Membrane receptors regulate many aspects of cell biology by enabling cells to sense and respond to their external environment. This is especially true for G protein-coupled receptors (GPCRs), capable of activating various intracellular signaling pathways upon stimulation by extracellular molecules ranging from small metabolites to large protein ligands. Three human GPCRs (GPR4, GPR65, and GPR68) are uniquely known for their proton (H+)-sensing capabilities, enabling the regulation of cell biology and physiology merely in response to acidosis. However, the mechanism underlying this proton sensing is poorly understood. In this study, we show these receptors evolved the ability to sense H+ by acquiring a triad of buried acidic residues.
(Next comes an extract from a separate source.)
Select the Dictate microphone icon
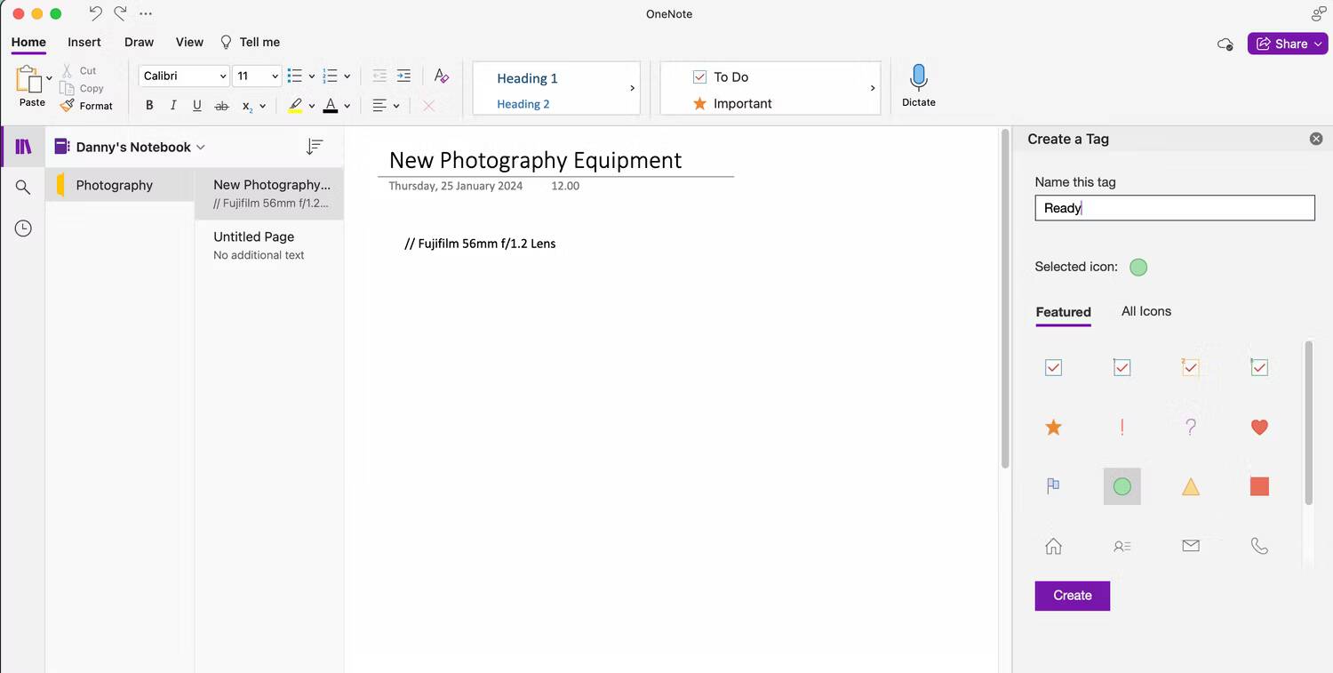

Using our informatics platform, pHinder, we initially identified this buried acidic triad as a distinct structural feature of proton-sensing GPCRs. Phylogenetics revealed the buried acidic triad emerged in GPR65, the ancestral proton-sensing receptor, and was maintained during the evolution of GPR4 and GPR68. To experimentally test the mechanistic importance of these triad residues, we developed Deep Variant Profiling (DVP), a method combining high-throughput CRISPR gene editing and GPCR signaling assays in yeast to profile large libraries of GPCR variants. Our results validated that most triad residues are the primary source of H+ sensing, and also show that Na+, an allosteric modulator of many other GPCRs, synergistically regulates H+ sensing by tuning the pKa values of triad residues within the physiological pH range. These findings reveal an evolutionarily supported mechanism of proton sensing by GPR4, GPR65, and GPR68, and also provide pH-insensitive variants for understanding how GPCR-based proton sensing regulates cell biology and physiology.